Putin’in ilk tepkisi, bu sözlerle
özetlendi.
Rus jetinin düşürülmesinden birkaç saat arayla Beyaz Saray’da
yanında Hollandeile basın toplantısında
konuşan Başkan Obama’nın ilk refleksinin
amacı ise tansiyonu düşürmekti.
ABD Başkanı bir yandan -aşikâr bir ilkeye- “Türkiye’nin
sınırlarına ve toprak bütünlüğünü koruma hakkına” sahip
çıkarken; bir yandan da -bir dizi şartla- Rusya ile işbirliğini
bundan sonra da sürdürmek istediklerini, Moskova’ya kapılarının hep
açık olduğunu belirtti.
Avrupalı ortakların havası da zamanla netleşecek…

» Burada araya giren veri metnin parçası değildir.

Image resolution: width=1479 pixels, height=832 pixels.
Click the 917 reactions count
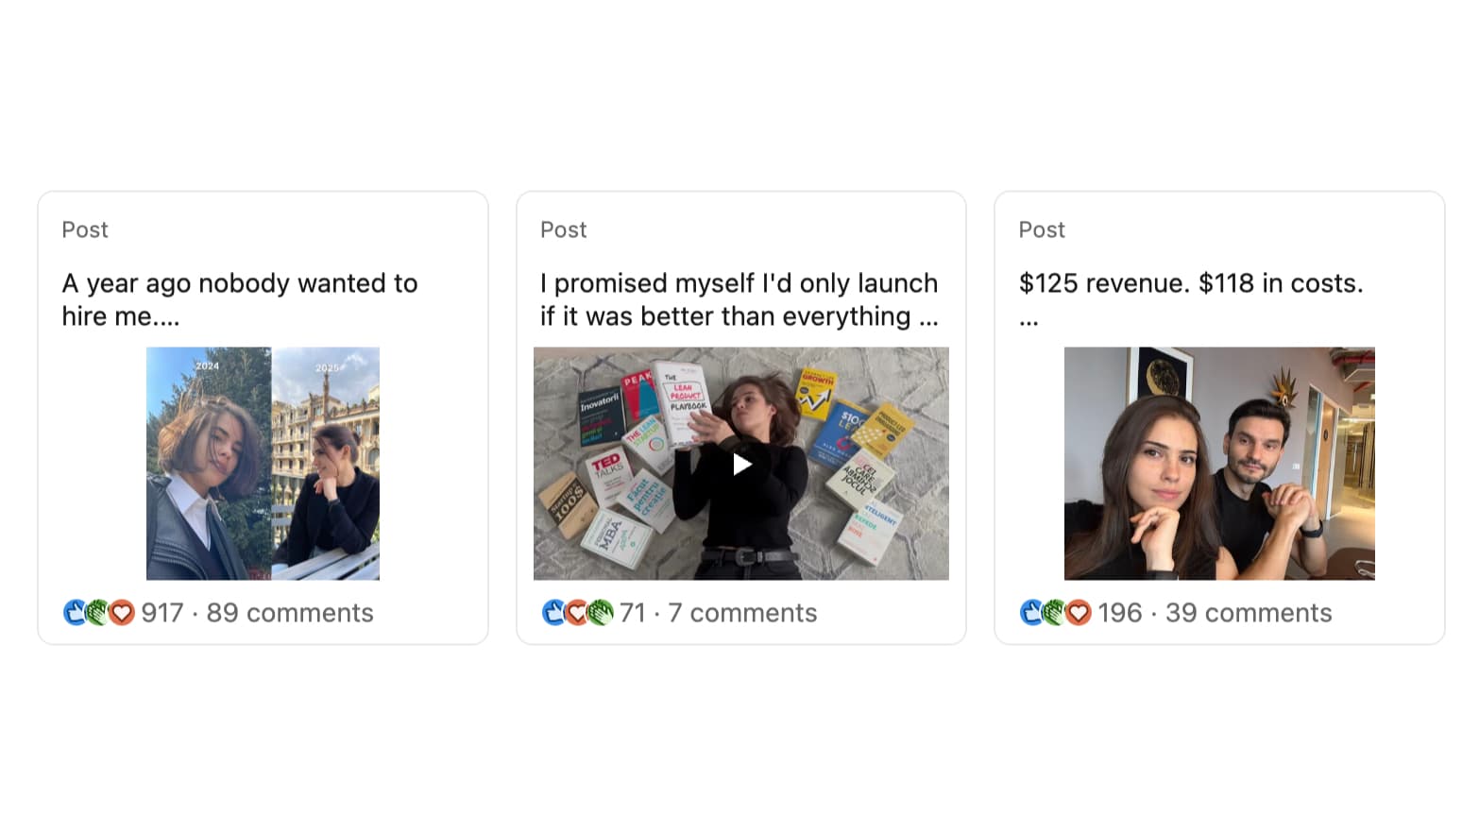pos(162,613)
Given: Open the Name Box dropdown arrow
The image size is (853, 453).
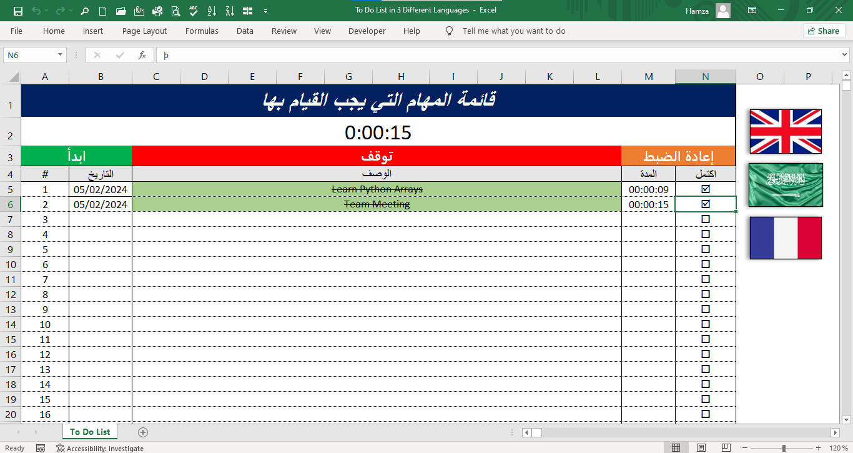Looking at the screenshot, I should click(x=61, y=55).
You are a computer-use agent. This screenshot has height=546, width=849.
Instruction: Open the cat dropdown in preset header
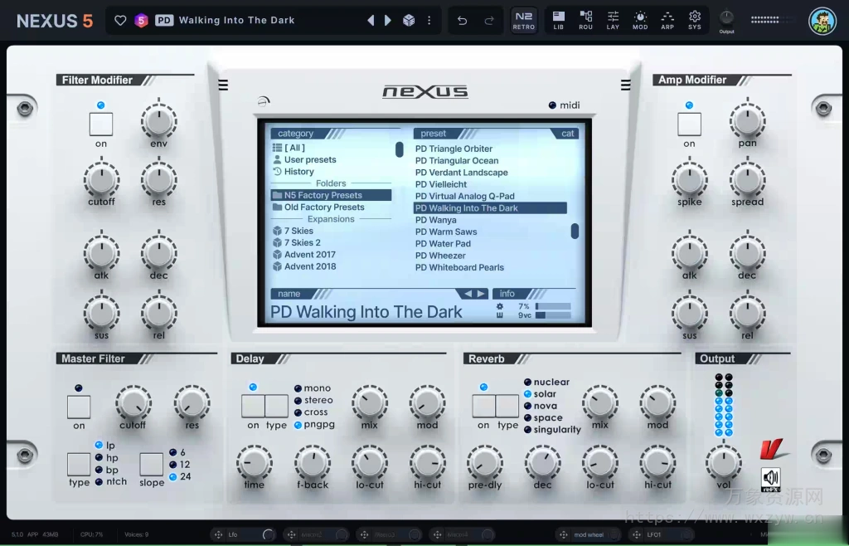point(568,133)
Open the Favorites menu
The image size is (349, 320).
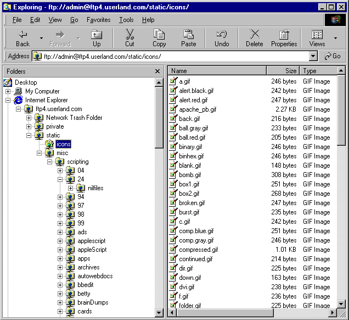98,20
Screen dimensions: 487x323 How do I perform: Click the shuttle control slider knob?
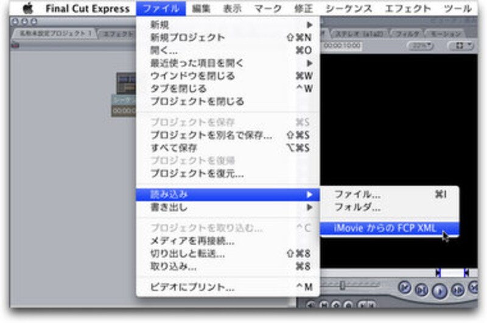click(343, 285)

Ancak verilen ilk reaksiyonlardan çıkan izlenim Avrupa
başkentlerindeki havanın;“Türkiye’nin aşırı tepki verdiği”; “Rusya
ile gerilimi gereksiz tırmandırdığı”, zaten barut fıçısı
olan bir yerde hiç tereddüt etmeden “başkalarını da tehlikeye
atabilecek adımlar atabildiği” ve zaten çok karmaşık olan
bir hareket alanında kaos çıkarabilecek “öngörülemez bir partner”
olduğu yönünde.
‘Türkiye ismen ortak’
Financial Times’dan Richard
Hass… Batı ile Türkiye arasında her krizde biraz daha
hissedilen ve barizleşen bu artan “yabancılaşmayı”; “Türkiye
bugün fiilen değil, ismen müttefik olan bir ülke” diye
yazdı dün ve ekledi:
“Türkiye bir zamanlar olduğu gibi NATO’nun güvenilir, güçlü
ortağı değil. Türkiye bugün fiilen değil ismen
ortak. Türkiye Cumhurbaşkanı’nın Rus muhatabı ile liberal
olmayan aynı eğilimleri paylaştığı ironisini bir yana
bırakamayız. Recep Tayyip Erdoğan Türkiye’si, ABD ve
Batı ile Ortadoğu’da aynı hedefleri paylaşmıyor. Evet
Türkiye ABD’ye IŞİD’i vurması için İncirlik üssünü
kullandırıyor. Ama IŞİD’i vurmak kendi öncelikleri
arasında gelmiyor. Beri taraftan da Kürtleri
zayıflatmak için elinden geleni yapıyor…”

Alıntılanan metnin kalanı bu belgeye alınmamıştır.